We thought making Dad wearing the badge to work was absolutely hilarious.

Mentally confused and prone to wandering? Pfft…

And now, several decades later, The Professor is exactly that.

Seven years ago, when he was first diagnosed with dementia, if you did not know The Professor you would have been hard pressed to recognise the signs and symptoms that had alerted us to the fact that all was not well. And now, after years of gradual decline, the past twelve months have produced an accelerating deterioration of his condition.

Even so, The Professor is trying to retain his dignity while his world is so utterly, heartbreakingly diminished.

The man who we would constantly have to ask to slow down when he strode briskly ahead of us now moves unsteadily, and at a glacial pace.

A year ago, crossword puzzles delighted him…but then they became more difficult.
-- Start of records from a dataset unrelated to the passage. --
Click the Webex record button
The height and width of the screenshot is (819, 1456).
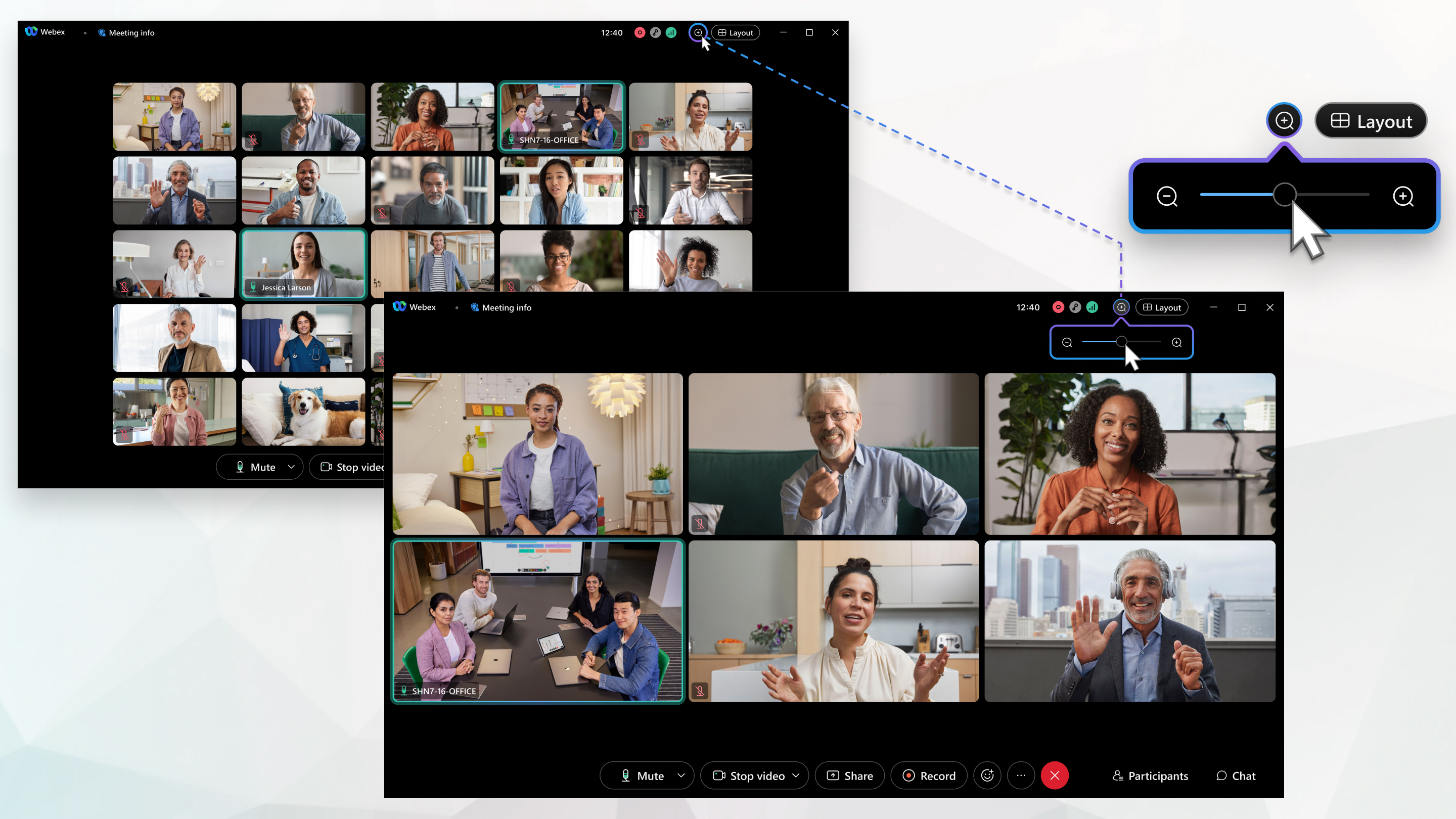click(928, 775)
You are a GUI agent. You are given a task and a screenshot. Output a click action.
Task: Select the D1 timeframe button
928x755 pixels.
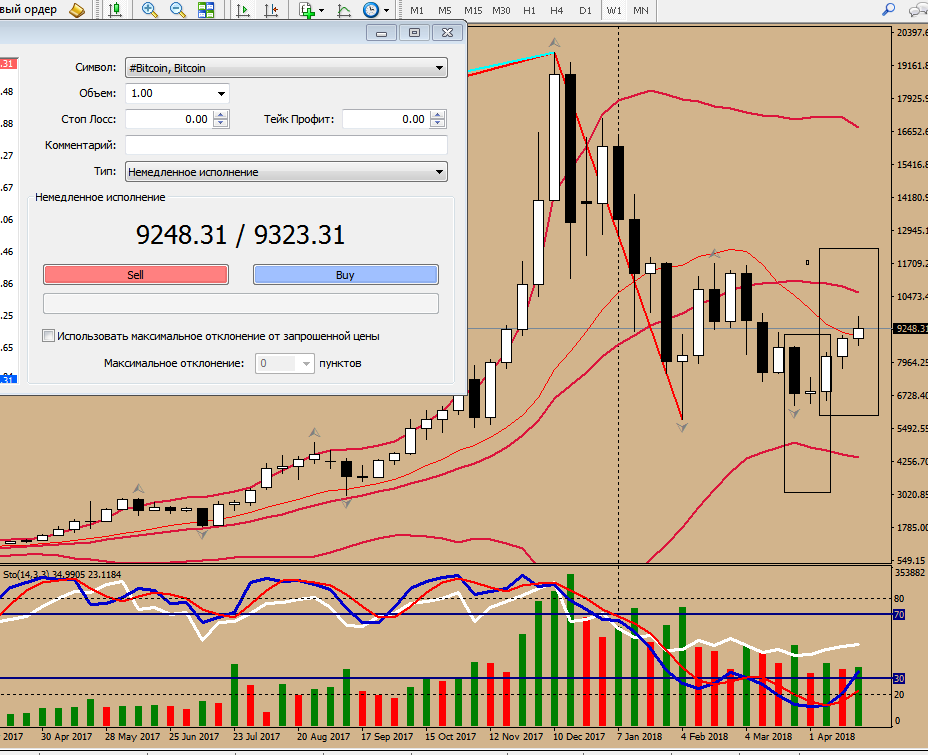(x=585, y=10)
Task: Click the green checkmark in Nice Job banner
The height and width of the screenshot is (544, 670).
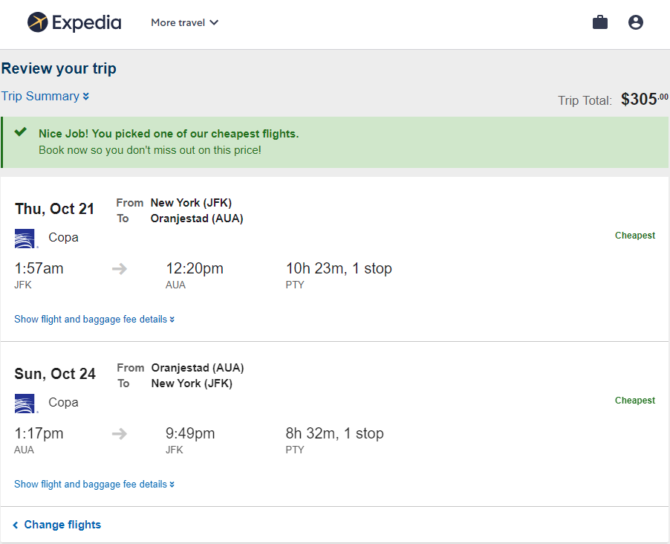Action: coord(21,132)
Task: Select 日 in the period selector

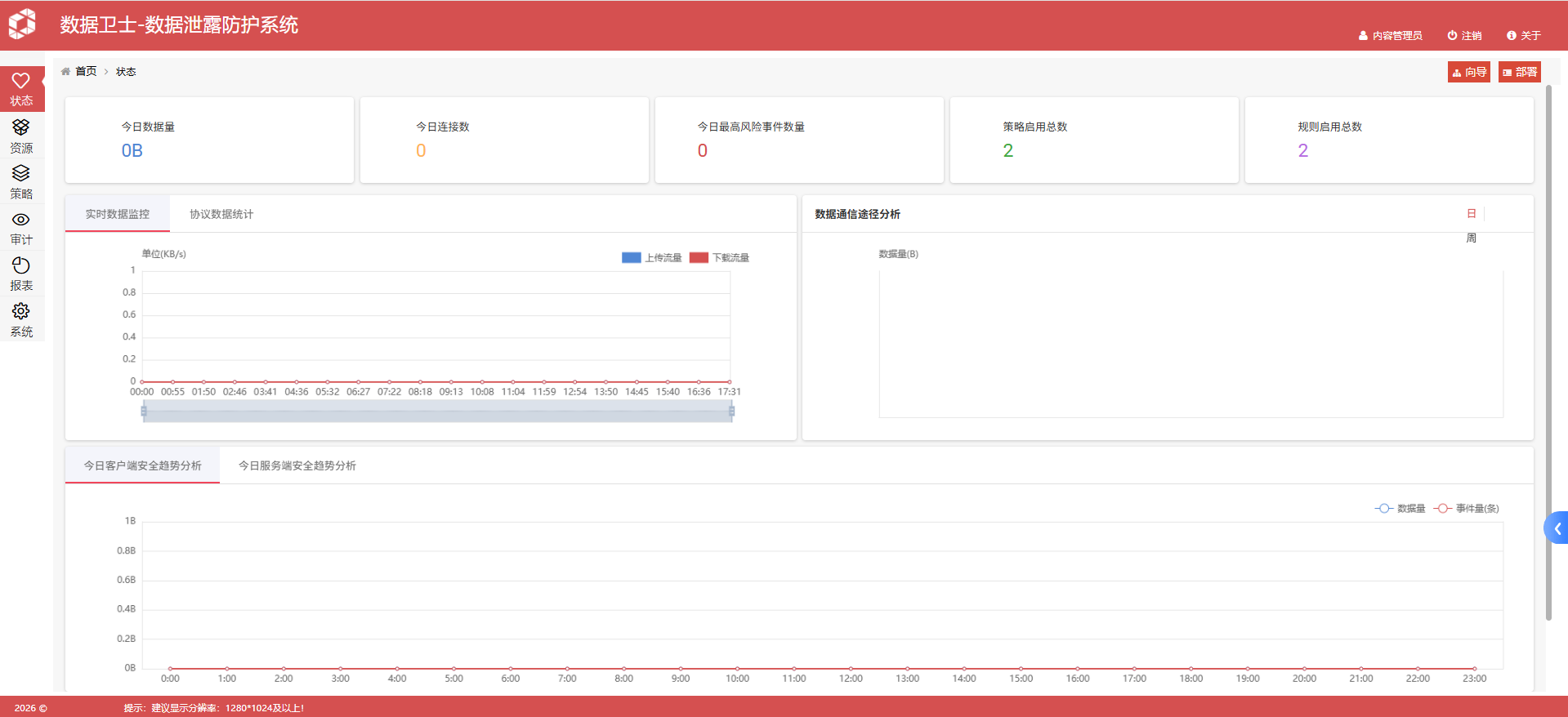Action: tap(1471, 214)
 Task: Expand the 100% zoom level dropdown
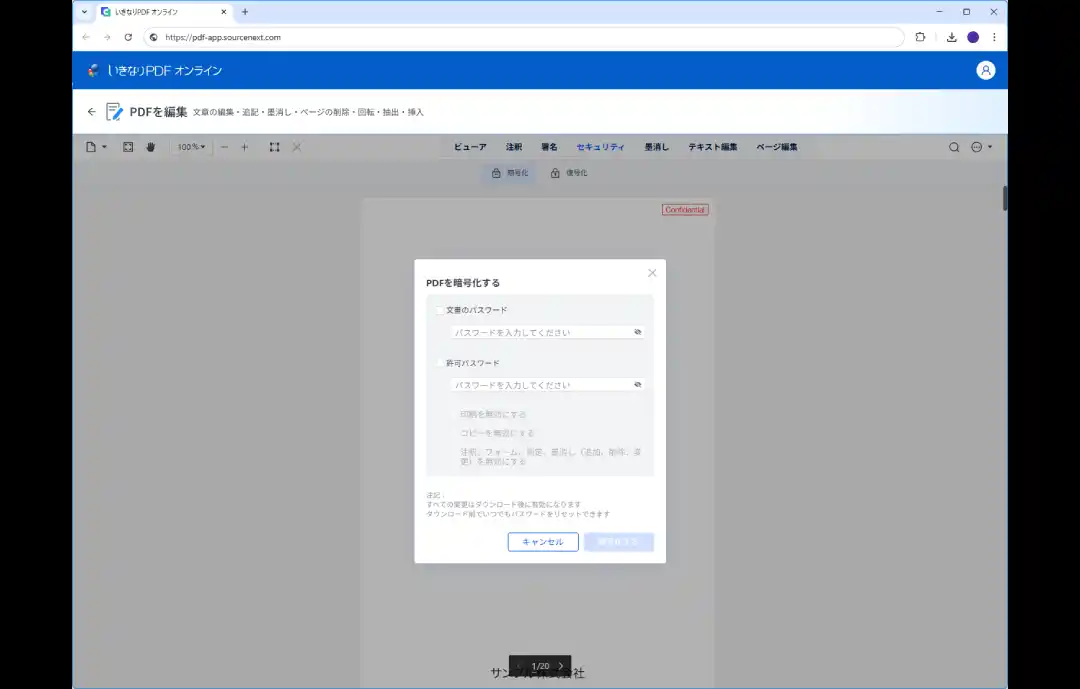191,147

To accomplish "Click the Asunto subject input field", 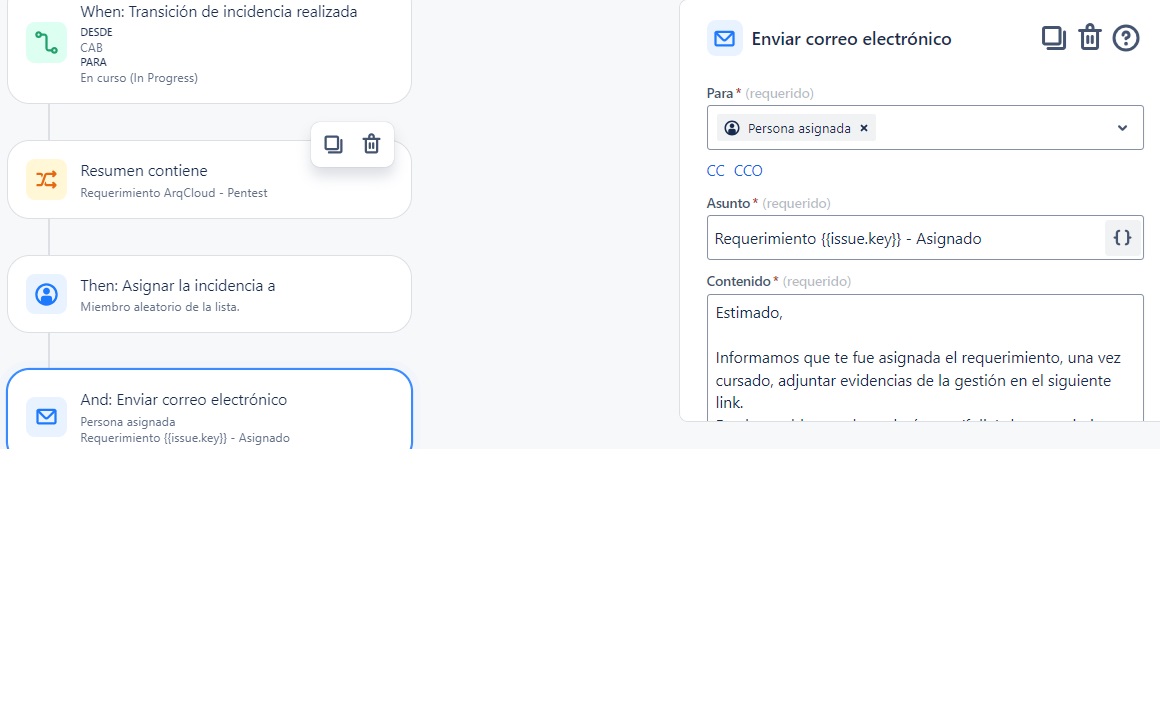I will (x=906, y=238).
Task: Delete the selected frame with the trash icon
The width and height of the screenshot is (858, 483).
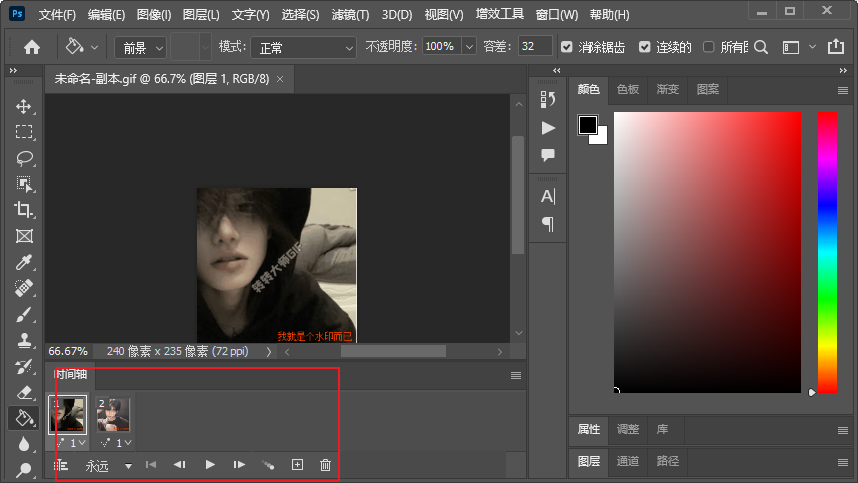Action: [325, 465]
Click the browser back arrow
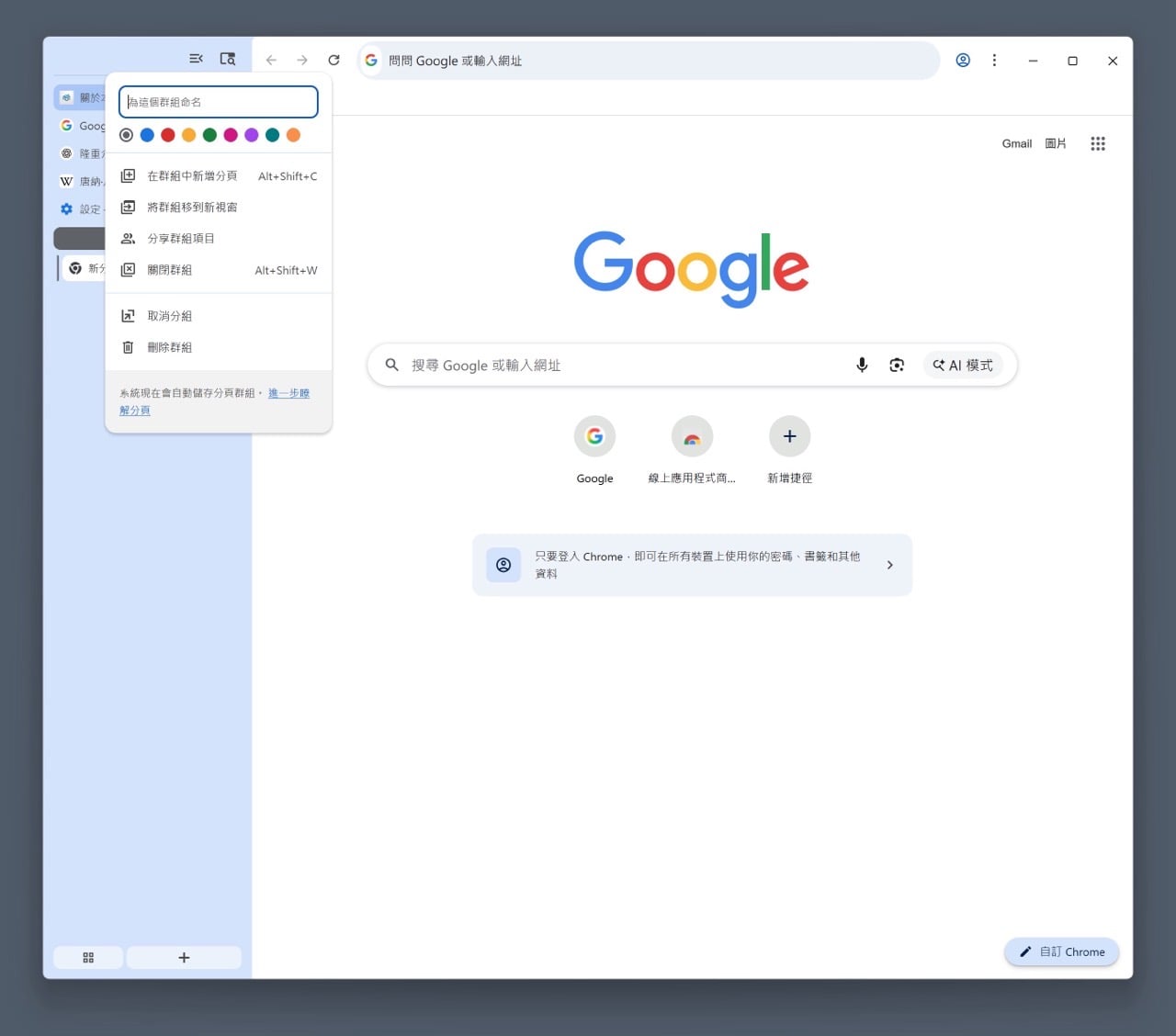The height and width of the screenshot is (1036, 1176). (271, 60)
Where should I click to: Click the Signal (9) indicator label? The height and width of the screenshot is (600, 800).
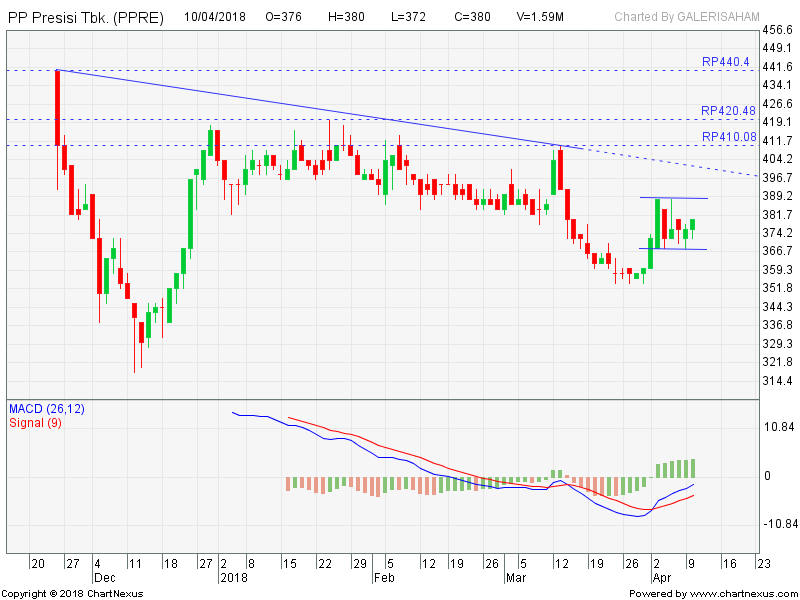(38, 422)
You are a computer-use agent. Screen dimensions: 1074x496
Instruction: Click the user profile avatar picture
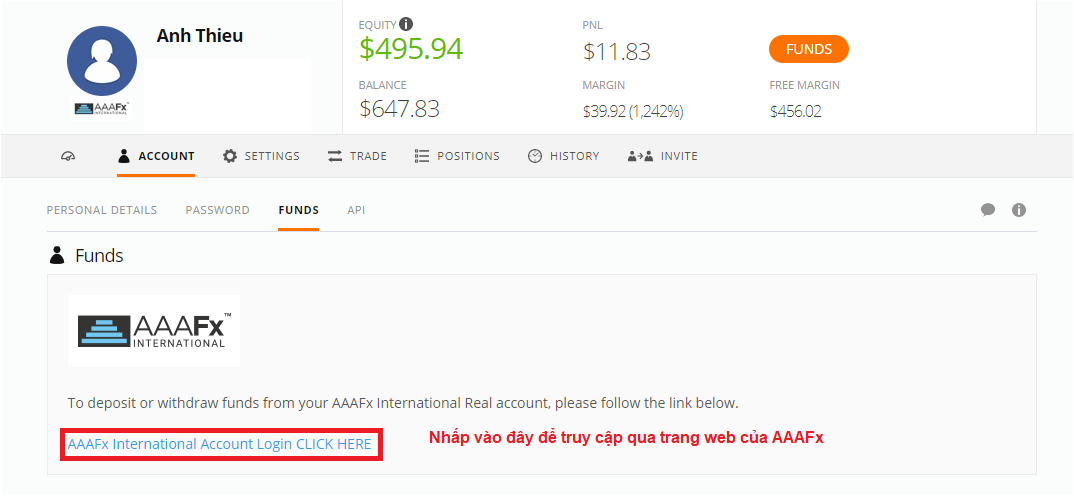(102, 61)
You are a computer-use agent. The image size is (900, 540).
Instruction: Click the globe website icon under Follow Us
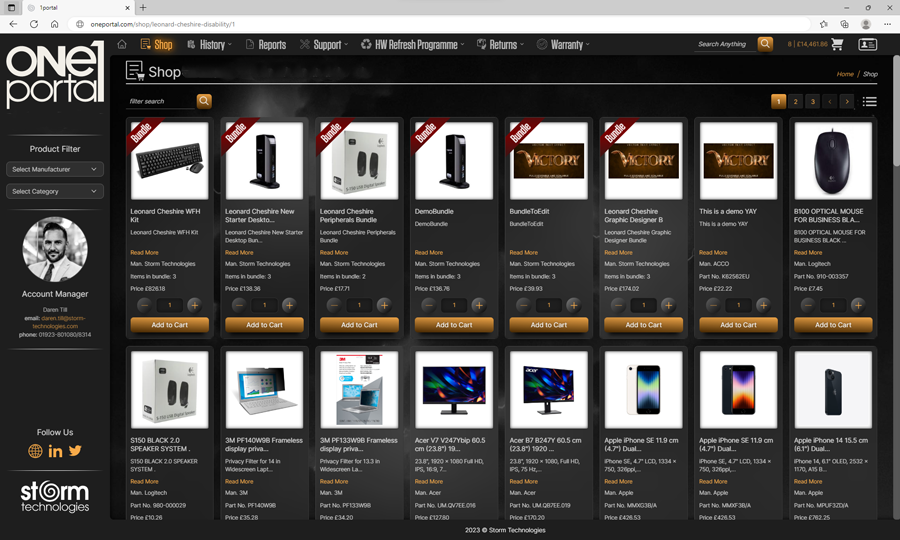(x=35, y=451)
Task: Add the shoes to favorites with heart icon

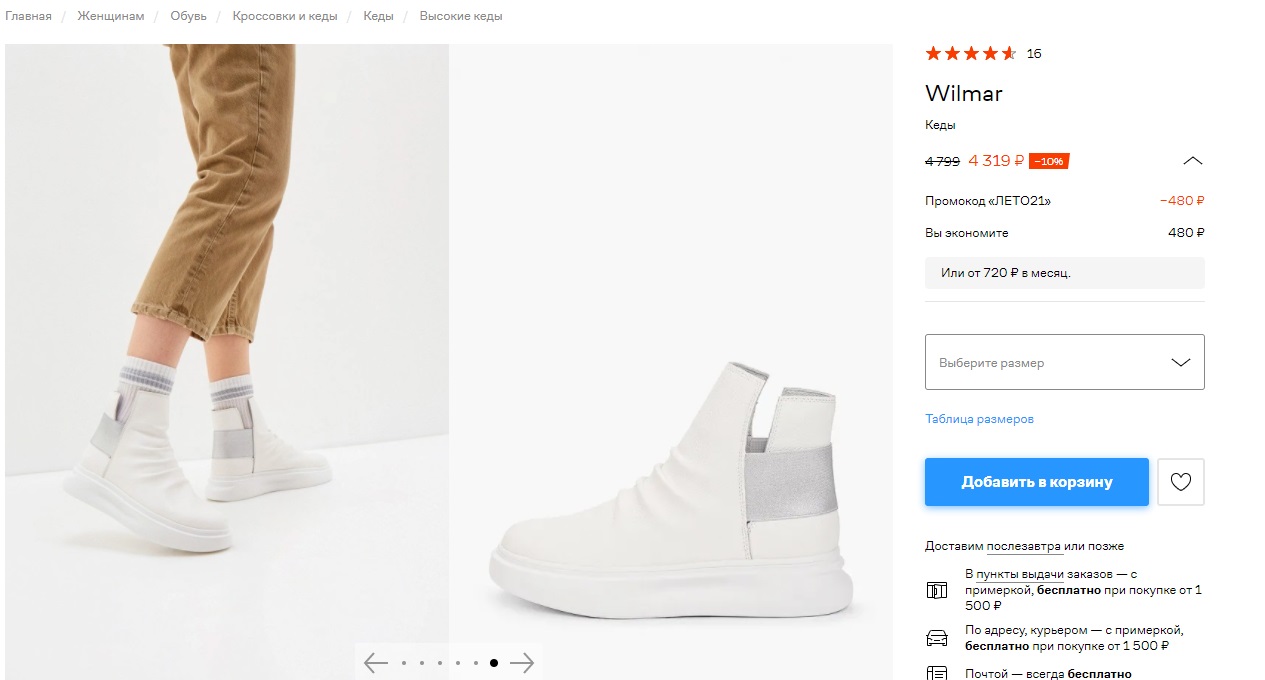Action: 1181,482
He started looking up answers in the back of the book and filling them in. Then those answers became confused, or mis-spelled, or entered into the wrong squares. Now the whole concept is beyond him.

Spoken words, which were once a source of great enjoyment for him — let’s be honest, The Professor was literally a lecturer, both at work and at home — have all but disappeared. He now prefers to use hand gestures and facial expressions to communicate what he wants (or, increasingly, what he doesn’t want). His verbal communication is limited at best, and we have to remind him to use his words.

Use your words.

I thought my days of saying that phrase ended around the time when my children started school.

Turns out I was wrong about that, too.

I haven’t heard him say my name in a long time, and many times when we meet up I can see he has no clear idea who I am. He seems to know, however, that I am someone who loves him, and who is not is going to threaten or harm him in any way.

And so, we take refuge in humour.

If I do end up having a phone conversation with The Professor, which is now almost exclusively one-sided, I try to make him laugh. If we’re on FaceTime, I’ll settle for a smile — or a hint of recognition that he has got whatever joke I’m attempting to make.

My mother, who would definitely win the Nobel Prize for Caregiving if there was such a thing, is still looking after The Professor in their home. I honestly don’t know how sustainable that arrangement will be if he continues to decline, but given it’s something she is currently committed to, I am attempting to support her however I can. We used to try to make light of The Professor letting the (indoor) cat out, but now we’ve been reduced to joking about not letting The Professor out.

The whole situation is unsettling and confusing and seemingly never-ending, but evidently The Professor is not yet ready to leave us.

I suspect I will be more than ready when he does.

That is one thing a diagnosis like The Professor’s gives you: an extended period of time in which to grieve.

And I can honestly say I do not write about this to garner sympathy or attention for myself. Writing enables me to make sense of what I am feeling about a complicated situation, one which I am resigned to and accepting of (even though it absolutely sucks). While these are my words, they are about and for my father, who genuinely deserves all the compassion and consideration in the world.

I choose to write publicly about my experiences to acknowledge and provide a window into The Professor’s ever-shrinking world. To remind my teenaged self that the badge my brother and I gave our Dad was intended, and taken, as a joke — and one we all laughed long and hard at. To give my mother something to refer people to if their questions or kindnesses make it too hard for her to respond. To use my words to tell The Professor’s story now he is unable to tell his own.

So, if you’re reading this, please remember — for as long as your brain allows you to remember — to LIVE!

Live freely, love fiercely, choose wisely and make every single day count.